Mungkin terlambat beberapa hari untuk membahas ini. Karena 2014 sudah berjalan. Tapi lebih baik terlambat daripada tidak sama sekali bukan?
Bagi yang masih berstatus pegawai, tingkat kerumitan “evaluasi tahunan” tergantung pada tingkatan kepegawaiannya. Saya mengecek, sebagian besar pegawai yang masih belum memiliki bawahan cuma mendapatkan evaluasi kinerja pribadi saja. Banyak dari mereka yang tidak tahu pencapaian tahunan perusahaan. Tentu, perusahaan publik dan swasta besar adalah pengecualian. Apalagi yang diaudit terbuka oleh KAP, pasti neracanya diumumkan. Walau pengumumannya ada yang tahun takwim, tapi ada yang tahun buku. Tahun buku pun berbeda, ada yang mengikuti pelaporan pajak tiap 31 Maret atau tanggal berdirinya perusahaan.
Namun, annual review mustinya tidak sekedar memuat indikator keuangan belaka. Target versus pencapaian. Tapi seharusnya juga memuat laporan proses. Roma tidak dibangun dalam semalam, seharusnya selalu ingat adagium itu. Adakalanya ketidakberhasilan bukan karena kurangnya kinerja internal, tapi bisa disebabkan variabel eksternal. Penjualan menurun bisa disebabkan berkurangnya daya beli masyarakat dikarenakan naiknya harga-harga. Walau tentu harus ada buktinya agar tidak jadi dalih semata.
Annual review yang baik seharusnya memuat juga progress report. Jadi, bukan sekedar skala biner 0 dan 1, gagal atau berhasil. Jelaskan saja proses yang sudah dilakukan dan sejauh mana perkembangannya. Direksi yang baik, kompeten dan berpengetahuan luas tentu akan tahu hal ini. Mereka tidak sekedar asal menuntut hasil tanpa mau tahu apa-bagaimananya proses di lapangan.

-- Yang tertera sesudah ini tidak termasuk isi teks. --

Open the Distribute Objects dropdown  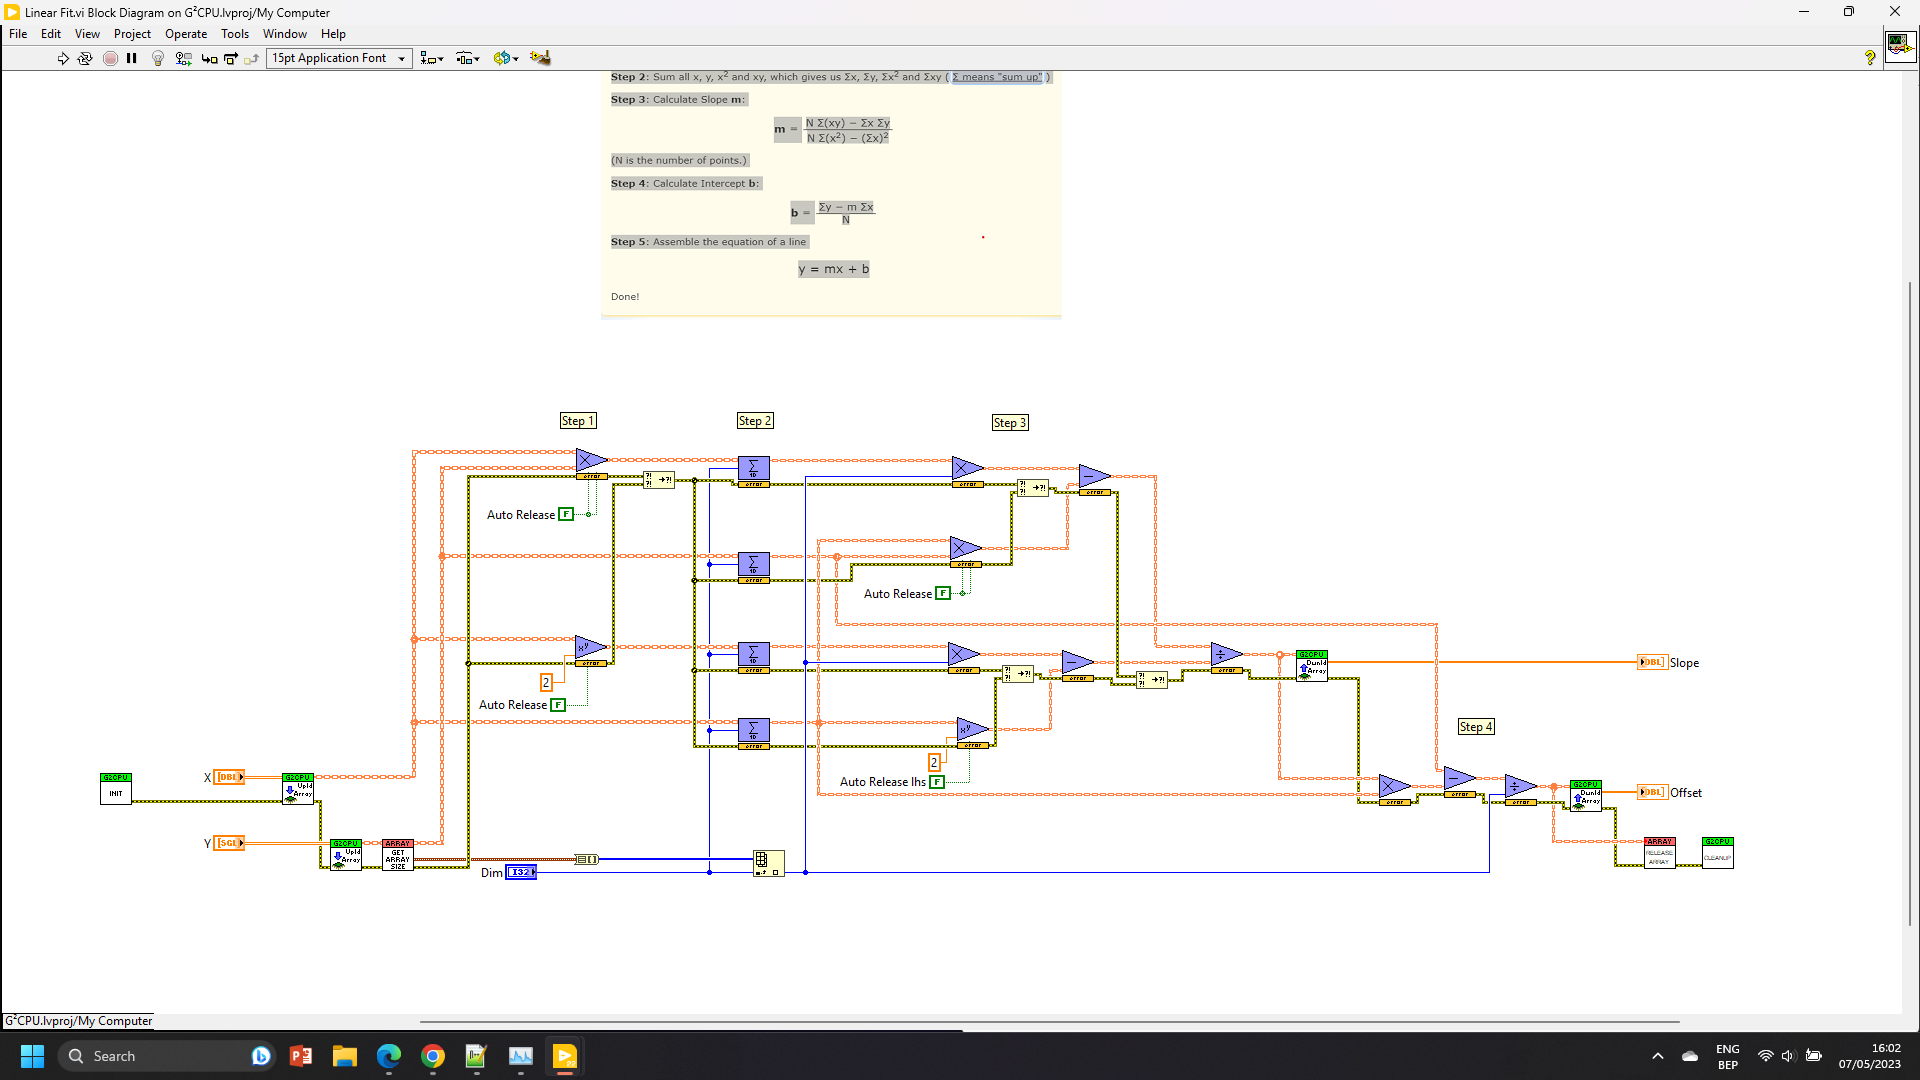pos(468,58)
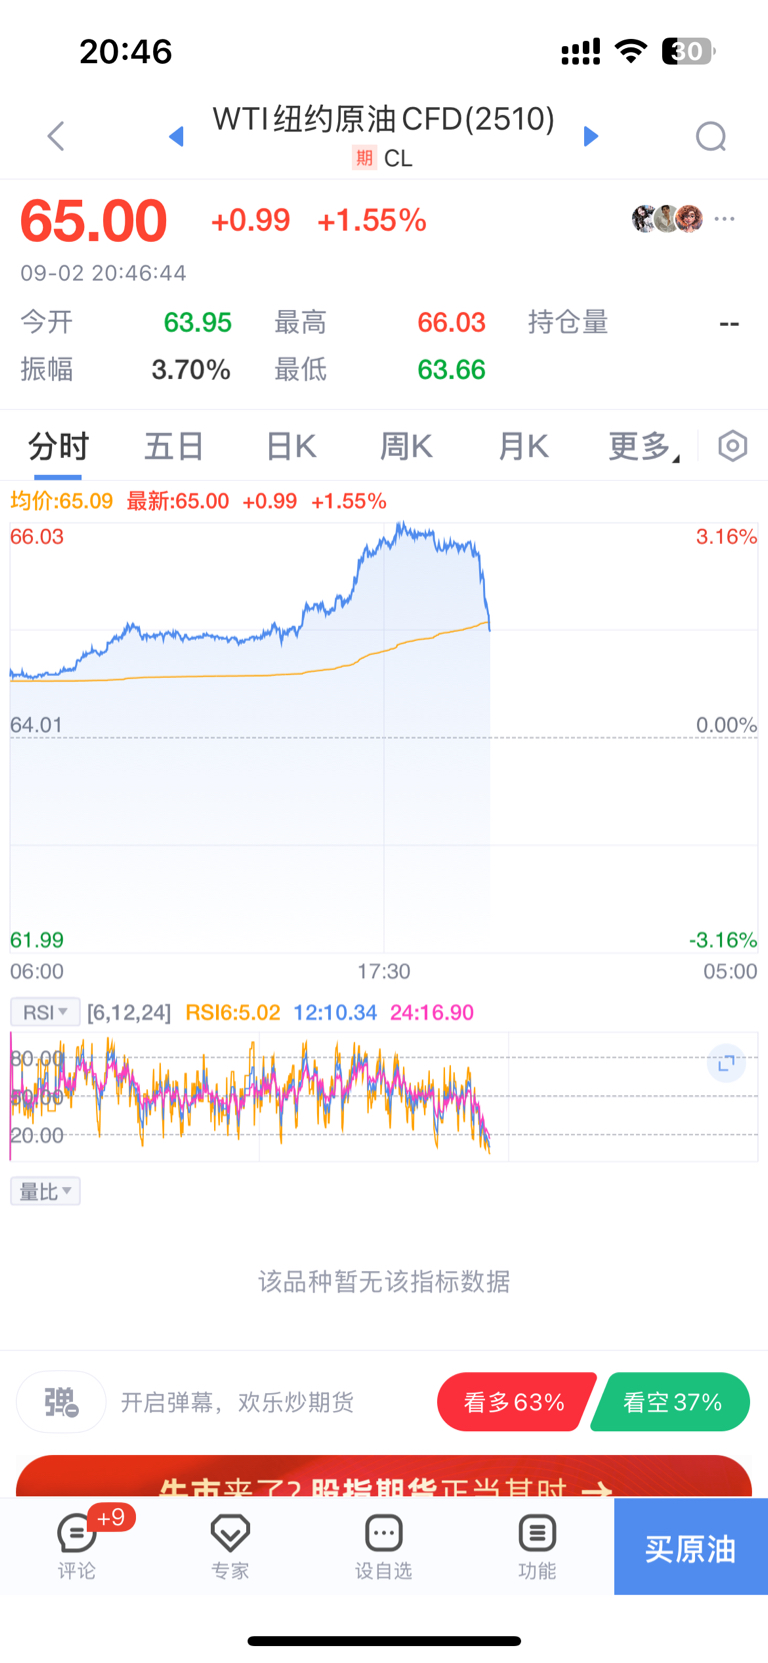The height and width of the screenshot is (1663, 768).
Task: Toggle the 弹 bullet comments switch
Action: click(61, 1402)
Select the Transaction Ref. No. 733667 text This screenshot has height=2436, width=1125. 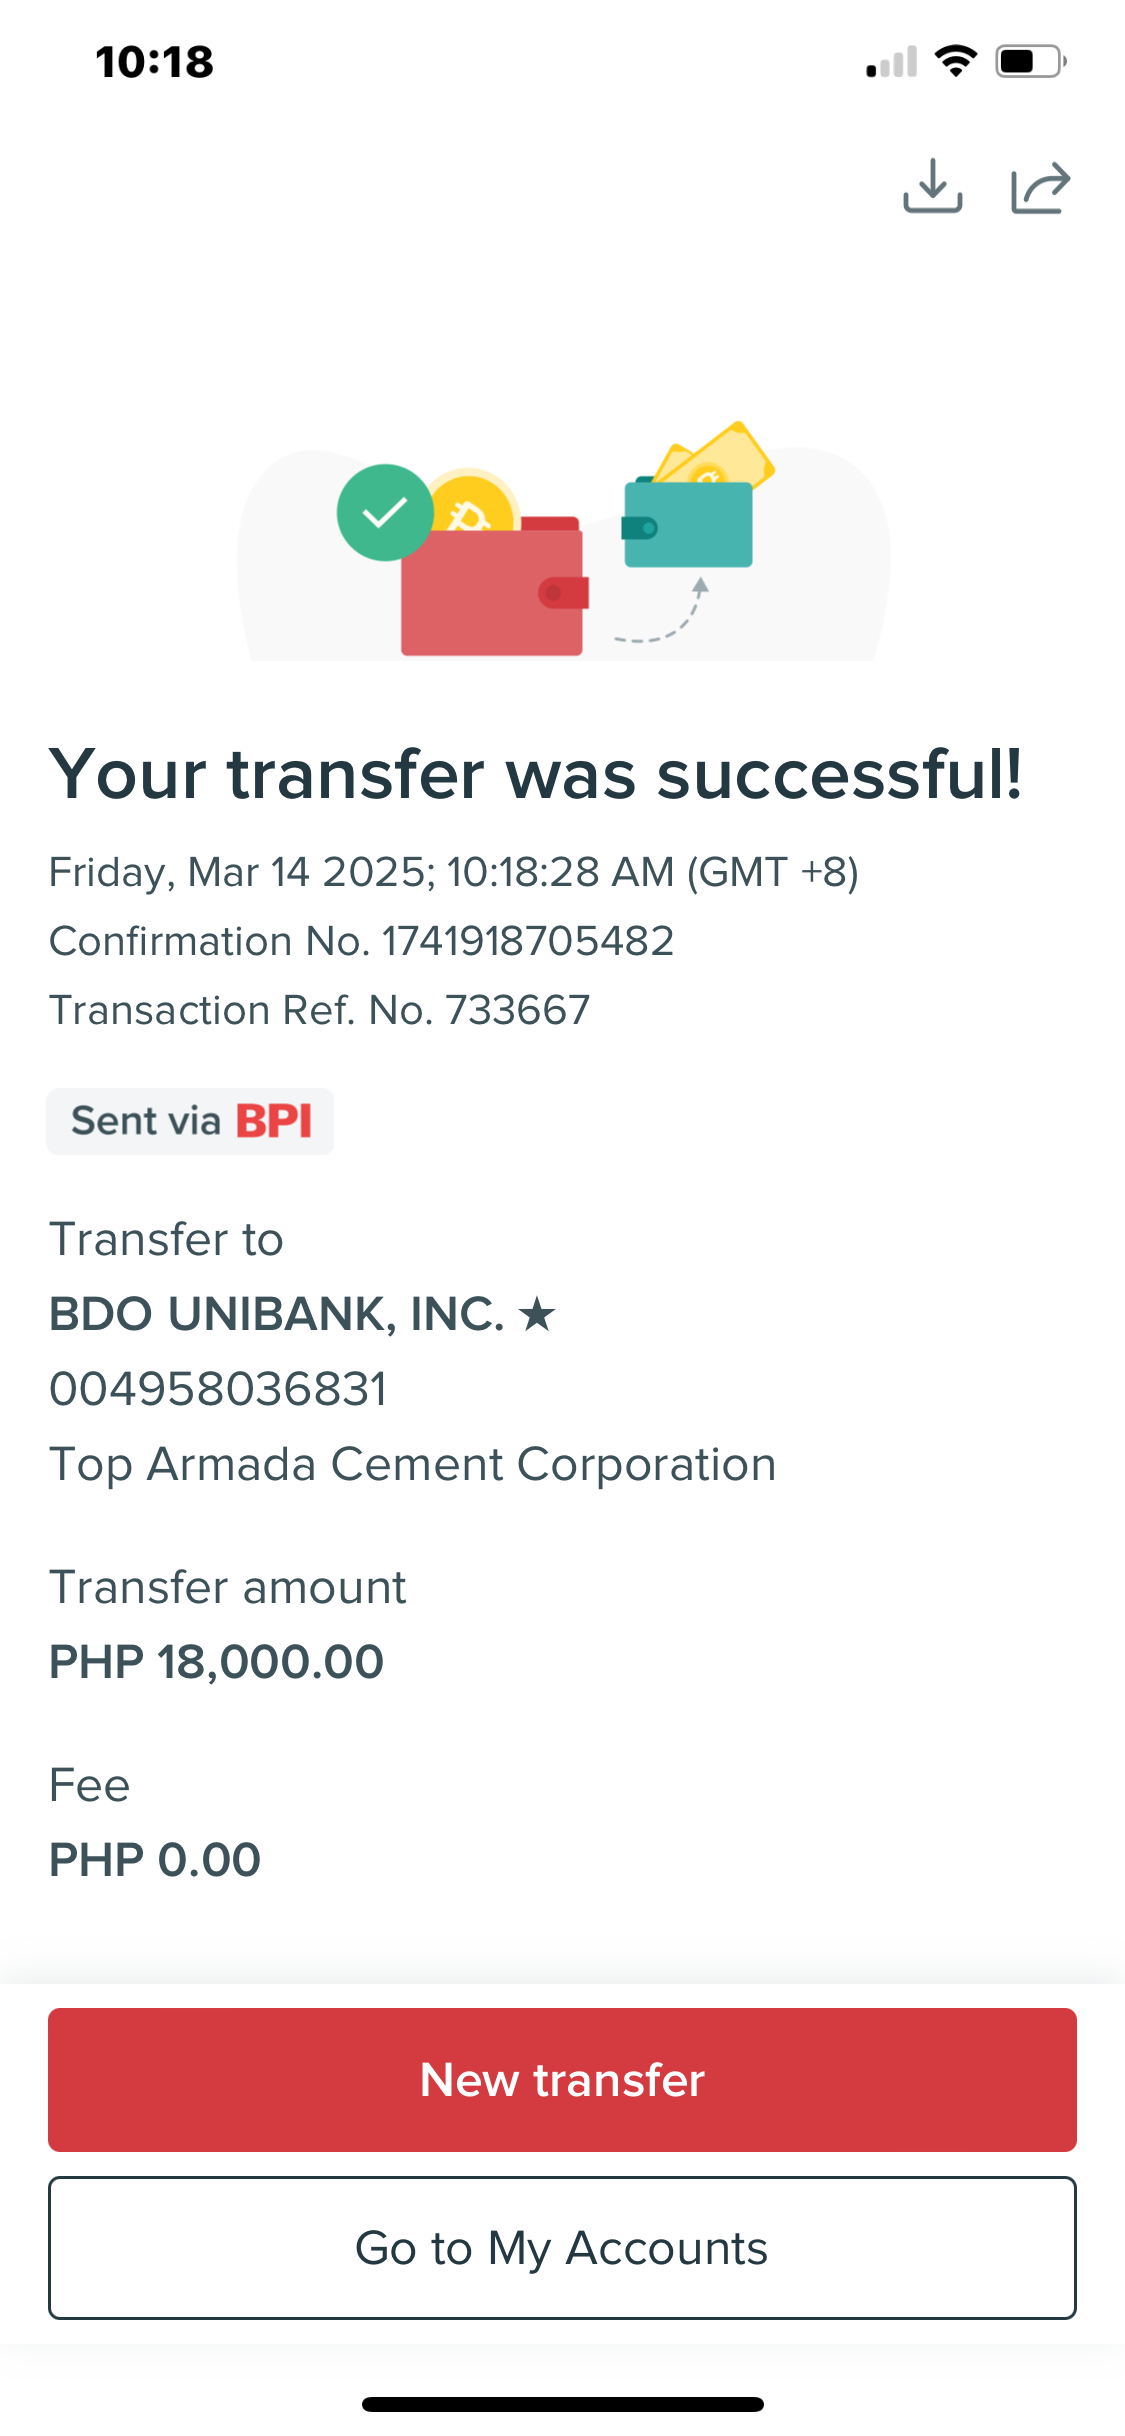(x=319, y=1010)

Saya sendiri saat berposisi sebagai pimpinan, sangat memaklumi kekhasan ‘orang kita’. Dan saya berusaha mencari solusi untuk menutup kelemahan itu. Sayangnya, tak banyak orang kita yang ‘menyadari’ bahwa hasil kerja final bukanlah “karena hebatku” -mengutip syair lagu “Semua Karena Cinta”-, tapi karena kerja tim. Banyak saya dapati ‘orang kita’ gemar mengambil kredit atas kinerja orang lain. Bisa jadi, saat sekolah ia gemar mencontek bahkan mungkin skripsi/tugas akhirnya pun plagiat. Sementara saat menjadi bawahan, saya berupaya memberikan kontribusi terbaik agar tidak terlalu ‘merepotkan’ atasan. Namun, kerapkali saya kecewa karena kurang tercapainya target seolah hanya salah bawahan semata, tanpa ada upaya atasan memberikan penilaian yang adil.
Untuk itulah di perusahaan besar dibuat parameter penilaian 360 derajat. Banyak metodenya. Sayangnya cukup mahal. Karena itu, hanya perusahaan berkocek tebal yang mampu membuat penilaian semacam ini. Dalam konteks annual review pun, biasanya dibuat untuk skala korporasi. UMK jarang yang mampu membuatnya secara benar. Padahal, ini penting agar perusahaan mampu mengevaluasi diri sekaligus mempersiapkan strategi untuk tahun berikutnya.